Hip bursitis is a common problem that causes pain over the outside of the upper thigh and hip joint. A bursa is a fluid filled sac that allows smooth motion between two surfaces. In the hip, a bursa rests between the bony prominence over the outside of the hip (the greater trochanter) and the firm tendon that passes over this bone. When the bursa becomes inflamed, each time the tendon has to move over the bone, pain results. Because patients with hip bursitis move this tendon with each step, symptoms of this condition can be quite painful.
Hip bursitis is commonly seen in runners or athletes who participate in running-oriented sports (e.g. soccer and football). Hip bursitis is sometimes associated with patients who fall onto their upper thigh, causing traumatic bursitis. The symptoms are similar to a hip pointer. Patients who have had surgery, such as hip fracture surgery or hip replacement, may complain of pain over the outside of the hip. These symptoms are often due to irritation to the bursa causing hip bursitis.

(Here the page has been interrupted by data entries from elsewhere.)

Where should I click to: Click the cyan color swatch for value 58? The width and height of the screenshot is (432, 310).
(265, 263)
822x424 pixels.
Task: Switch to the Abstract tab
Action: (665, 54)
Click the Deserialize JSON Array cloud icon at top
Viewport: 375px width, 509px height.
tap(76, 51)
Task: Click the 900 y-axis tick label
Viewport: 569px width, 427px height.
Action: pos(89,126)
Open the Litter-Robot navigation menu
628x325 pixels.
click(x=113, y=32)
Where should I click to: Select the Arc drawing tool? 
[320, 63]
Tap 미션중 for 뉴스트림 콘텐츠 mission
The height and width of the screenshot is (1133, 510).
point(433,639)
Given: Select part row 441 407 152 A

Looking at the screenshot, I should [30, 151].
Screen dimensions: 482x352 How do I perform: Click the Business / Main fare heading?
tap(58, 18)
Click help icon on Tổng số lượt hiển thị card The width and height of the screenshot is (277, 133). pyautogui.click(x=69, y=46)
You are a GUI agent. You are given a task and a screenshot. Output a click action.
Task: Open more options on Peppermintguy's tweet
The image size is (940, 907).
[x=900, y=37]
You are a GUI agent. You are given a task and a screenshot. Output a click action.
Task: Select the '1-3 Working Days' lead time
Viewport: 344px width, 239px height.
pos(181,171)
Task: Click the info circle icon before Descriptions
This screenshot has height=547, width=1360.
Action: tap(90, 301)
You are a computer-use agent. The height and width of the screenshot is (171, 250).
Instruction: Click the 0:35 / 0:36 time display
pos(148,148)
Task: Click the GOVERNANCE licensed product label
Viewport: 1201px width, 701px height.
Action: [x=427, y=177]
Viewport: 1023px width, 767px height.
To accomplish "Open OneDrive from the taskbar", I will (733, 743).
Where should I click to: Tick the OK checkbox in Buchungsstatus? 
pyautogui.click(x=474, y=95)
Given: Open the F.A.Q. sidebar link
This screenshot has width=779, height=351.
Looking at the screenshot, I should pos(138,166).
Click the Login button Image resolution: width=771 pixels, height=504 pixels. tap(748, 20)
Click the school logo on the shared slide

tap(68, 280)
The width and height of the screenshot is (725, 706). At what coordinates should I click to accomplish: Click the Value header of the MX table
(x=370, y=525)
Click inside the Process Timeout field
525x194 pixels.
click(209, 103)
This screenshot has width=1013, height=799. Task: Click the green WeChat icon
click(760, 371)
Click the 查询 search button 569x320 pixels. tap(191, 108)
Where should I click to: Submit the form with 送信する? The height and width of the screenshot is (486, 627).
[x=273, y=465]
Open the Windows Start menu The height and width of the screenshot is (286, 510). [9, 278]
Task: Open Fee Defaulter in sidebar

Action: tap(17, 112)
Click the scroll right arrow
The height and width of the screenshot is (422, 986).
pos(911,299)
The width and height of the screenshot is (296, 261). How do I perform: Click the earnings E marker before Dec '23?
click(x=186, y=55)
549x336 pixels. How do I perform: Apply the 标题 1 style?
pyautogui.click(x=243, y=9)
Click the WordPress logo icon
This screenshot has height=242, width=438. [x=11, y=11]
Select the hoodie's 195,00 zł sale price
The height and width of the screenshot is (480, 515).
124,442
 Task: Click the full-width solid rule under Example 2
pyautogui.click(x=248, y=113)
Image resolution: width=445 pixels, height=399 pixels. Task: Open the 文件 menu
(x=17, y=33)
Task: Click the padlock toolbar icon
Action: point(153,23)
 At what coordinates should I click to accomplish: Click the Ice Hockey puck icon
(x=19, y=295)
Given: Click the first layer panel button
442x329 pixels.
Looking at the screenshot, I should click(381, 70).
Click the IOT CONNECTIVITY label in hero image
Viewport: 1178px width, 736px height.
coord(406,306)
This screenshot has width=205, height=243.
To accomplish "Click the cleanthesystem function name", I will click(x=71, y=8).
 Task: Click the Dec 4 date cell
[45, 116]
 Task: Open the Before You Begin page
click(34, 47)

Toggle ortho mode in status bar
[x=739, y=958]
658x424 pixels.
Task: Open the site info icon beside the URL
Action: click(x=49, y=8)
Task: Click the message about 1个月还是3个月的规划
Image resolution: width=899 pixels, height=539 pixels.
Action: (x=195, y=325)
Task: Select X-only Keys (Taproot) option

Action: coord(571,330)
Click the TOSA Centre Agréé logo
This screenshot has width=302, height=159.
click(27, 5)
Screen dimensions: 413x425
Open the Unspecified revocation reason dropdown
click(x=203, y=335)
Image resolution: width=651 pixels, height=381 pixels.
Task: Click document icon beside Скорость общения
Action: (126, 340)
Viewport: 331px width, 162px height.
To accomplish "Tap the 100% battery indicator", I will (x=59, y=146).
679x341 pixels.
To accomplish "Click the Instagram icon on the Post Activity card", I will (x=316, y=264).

The diagnosis of hip bursitis is made most reliably on physical examination, such as the one you would receive here at American Spine and Pain Med Group. The most common symptoms of hip bursitis include tenderness over the bony prominence of the upper/outer thigh and swelling over the bursa.
As with any medical condition, other problems that can cause similar symptoms should be considered. Hip bursitis is usually a clear diagnosis, and the symptoms can be distinguished from other conditions. However, some cases of hip bursitis can be confused with other medical conditions. These include iliotibial band tendonitis, hip pointers, meralgia paresthetica, and low-back conditions.
Other causes of pain in this area include hip joint problems, such as hip arthritis and labral tears, but these problems usually cause symptoms in areas other than the outside of the thigh.
Treatment of hip bursitis usually begins with some simple steps, and progresses depending on the individual's response to these treatments. Most people can find relief from their symptoms with noninvasive treatments. However, some people have challenges curing their symptoms of hip bursitis, and may require more invasive treatments.
The best treatment for hip bursitis, or any form of bursitis is aimed at controlling the inflammation caused by this condition. The general treatment of hip bursitis consists of:
Rest. This usually means a period of time not participating in sports or activities that aggravate your symptoms. As a general rule of thumb, any activity that causes hip bursitis pain should be avoided as this only contributes to inflammation of the bursa.
Anti-inflammatory Medications. Anti-inflammatory medications (e.g. Motrin, Aleve, Naprosyn) will help control the inflammation associated with hip bursitis. These medications are helpful for the pain as well as diminishing inflammation.
Ice the Injury. Icing the area of hip bursitis often helps to alleviate the symptoms of hip bursitis. Especially after exercise, ice can control inflammation, and stimulate blood flow to the injured area.
Aspiration/Drainage of the Bursa. In some patients who have a significant amount of fluid that has collected within the bursa, a needle can be placed into the bursa to remove the fluid. This is rarely needed in cases of hip bursitis, but when it is done it may be combined with a cortisone injection.
Cortisone Injection. A cortisone injection may also be given into the bursa in patients with pain. The cortisone injection is helpful because it can be both diagnostic and therapeutic. In cases where hip bursitis may be one of several diagnoses being considered, cortisone can be given to see if the shot helps to alleviate symptoms.